Conversion of Hashimoto Thyroiditis (HT) to Graves’ disease (GD) is uncommon. Patients experiencing this immunological transition have a milder form of hyperthyroidism. Nevertheless, US features, clinical course and outcome of thyroid function during long term follow up of these patients have not been systemically characterized so far.

Methods

41 patients with conversion from HT to GD were compared with 214 patients with GD. Demographic, clinical and hormonal data as well as thyroid ultrasound (US) features, remission and relapse rates were evaluated.

Results

TSH concentrations were significantly lower and fT4 and fT3 higher in GD compared to the switchers, despite lower TRAb levels. A higher number of switchers achieved remission with a first ATD course compared to GD patients. The number of patients achieving final remission with medical therapy was significantly higher in the switchers and remission was achieved in lower mean time and with lower mean dose of ATD; conversely, a higher number of GD patients required definitive ablative therapy. The switchers had a significantly higher prevalence of spontaneous early hypothyroidism following ATD treatment.
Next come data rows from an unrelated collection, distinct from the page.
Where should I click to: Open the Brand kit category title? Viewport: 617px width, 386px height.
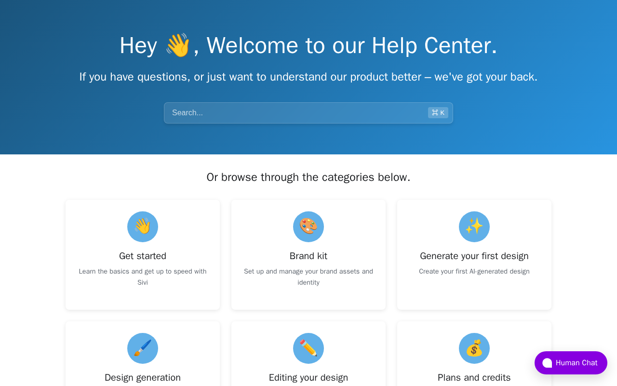[x=309, y=256]
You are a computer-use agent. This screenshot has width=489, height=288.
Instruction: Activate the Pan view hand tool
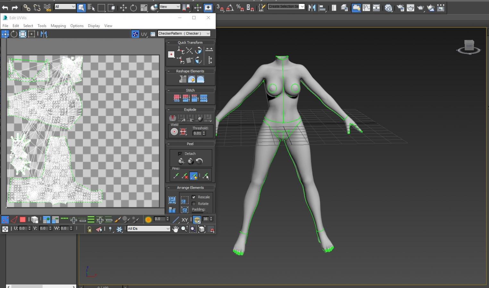click(175, 229)
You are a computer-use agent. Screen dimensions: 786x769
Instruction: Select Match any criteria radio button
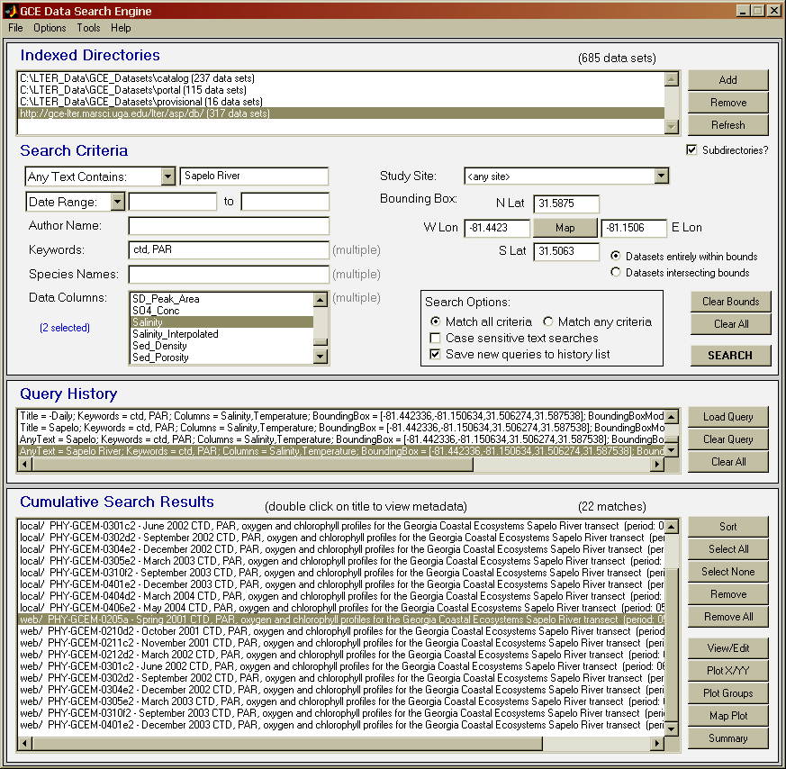point(548,321)
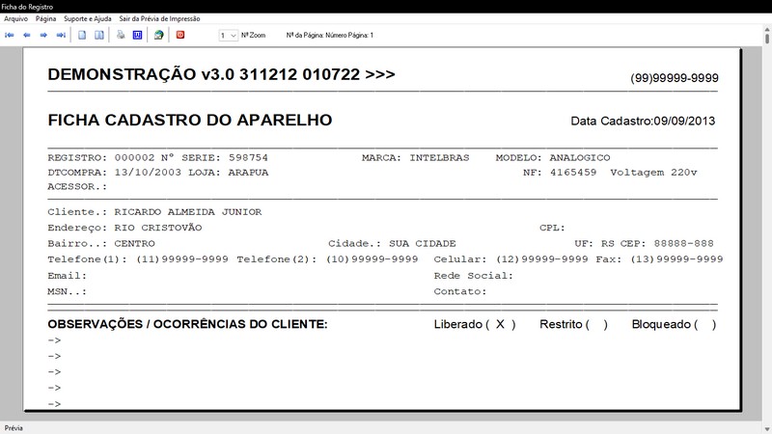Open the Página menu
This screenshot has width=772, height=434.
45,18

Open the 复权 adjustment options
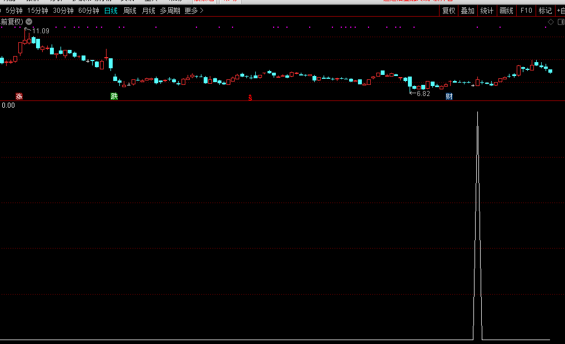click(x=448, y=11)
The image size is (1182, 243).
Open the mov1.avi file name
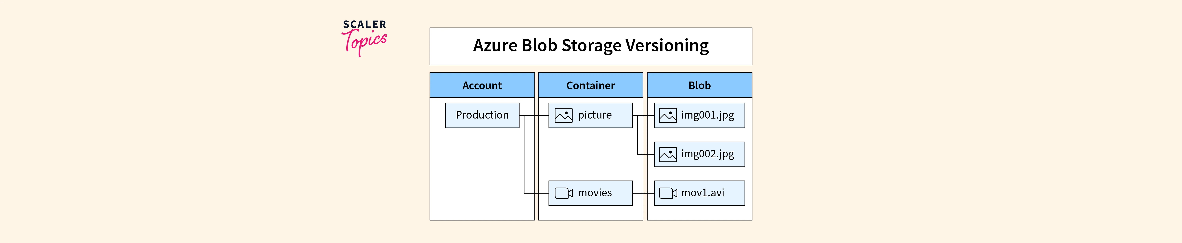tap(703, 193)
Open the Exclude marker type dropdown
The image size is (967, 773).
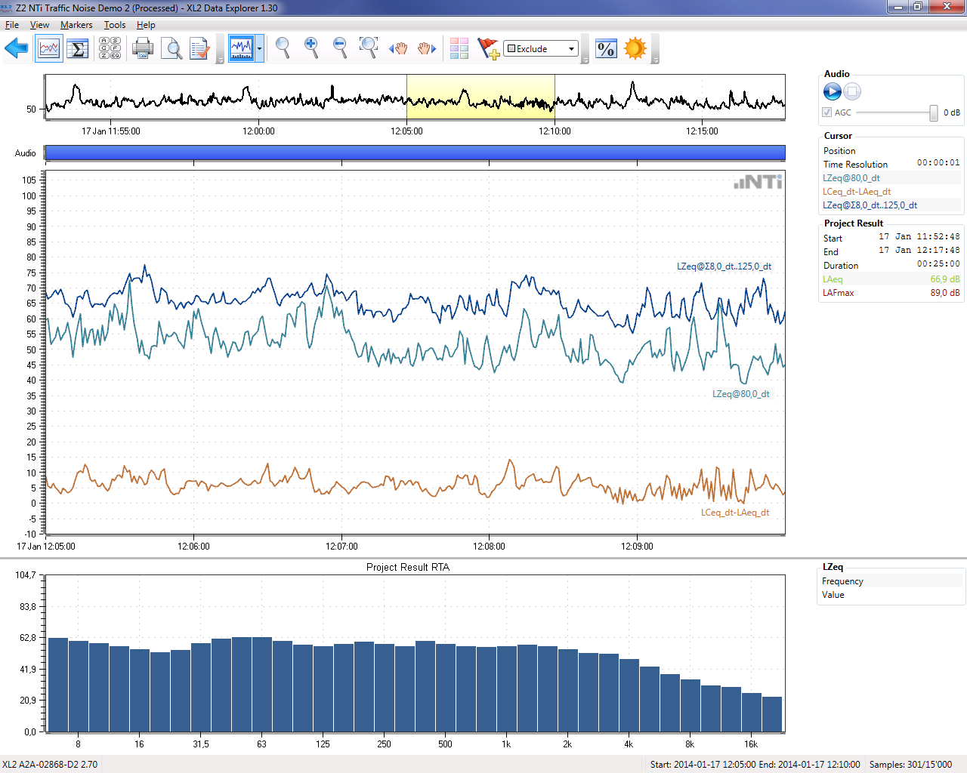click(x=541, y=49)
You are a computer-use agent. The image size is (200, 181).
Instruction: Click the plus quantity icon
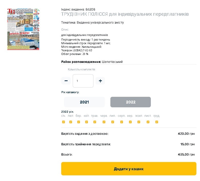coord(100,81)
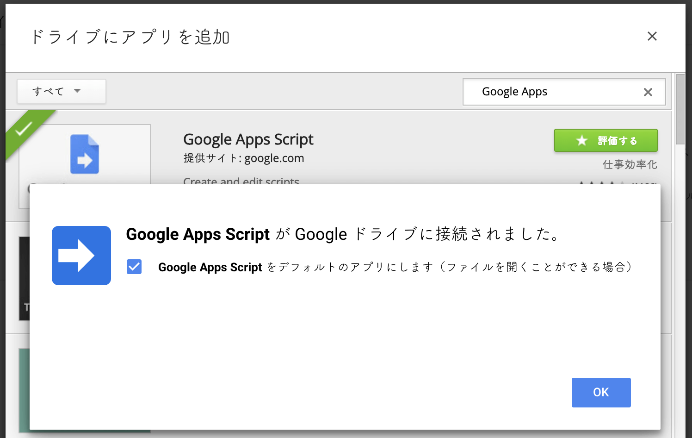This screenshot has height=438, width=692.
Task: Click the dark app thumbnail on the left
Action: [24, 278]
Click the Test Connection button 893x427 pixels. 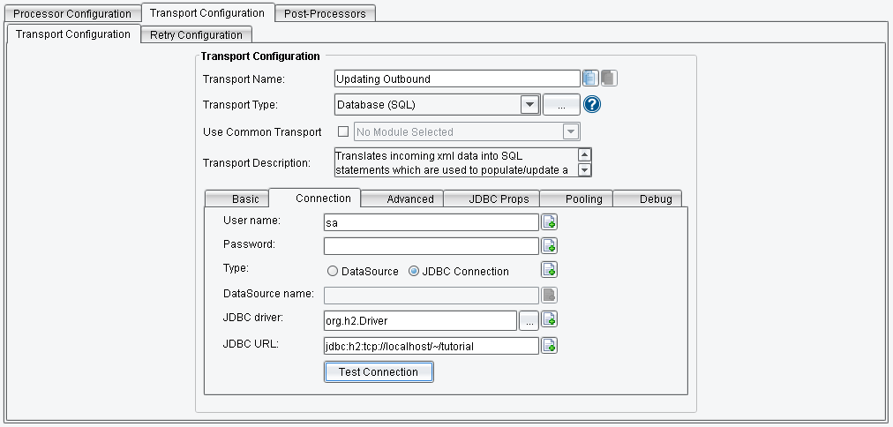click(x=379, y=371)
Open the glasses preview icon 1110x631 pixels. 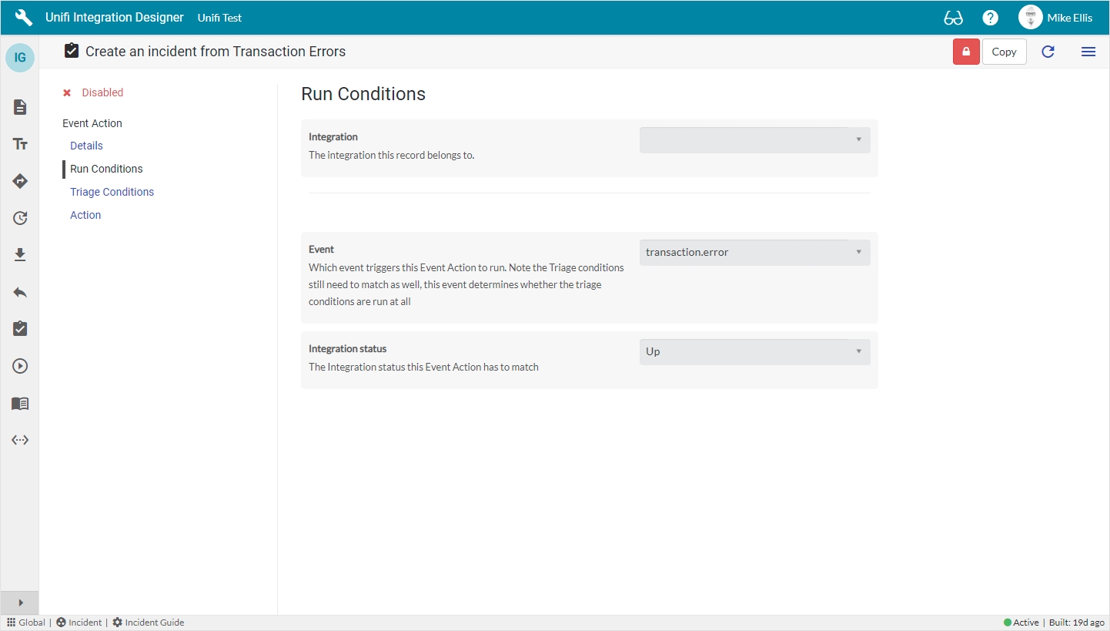953,18
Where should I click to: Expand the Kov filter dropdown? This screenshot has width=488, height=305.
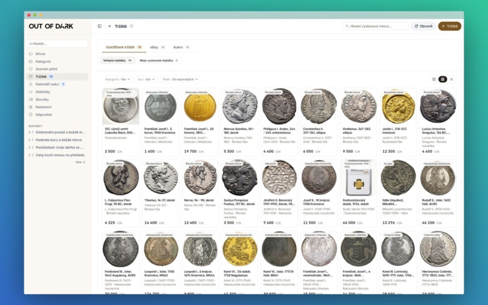(x=146, y=79)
Thyroid US evaluation showed significantly higher prevalence of thyroid hypotrophy and reduced parenchymal vascularization and a significantly lower prevalence of multinodular thyroid glands in the switchers compared to GD patients.

Conclusions

Autoimmune thyroiditis shifting from Hashimoto to Graves’ disease is characterized by a distinct clinical-ultrasonographic phenotype and clinical course of hyperthyroidism. Strict monitoring of thyroid function is required in these patients as both hyperthyroidism recurrence and early spontaneous return to hypothyroidism are common.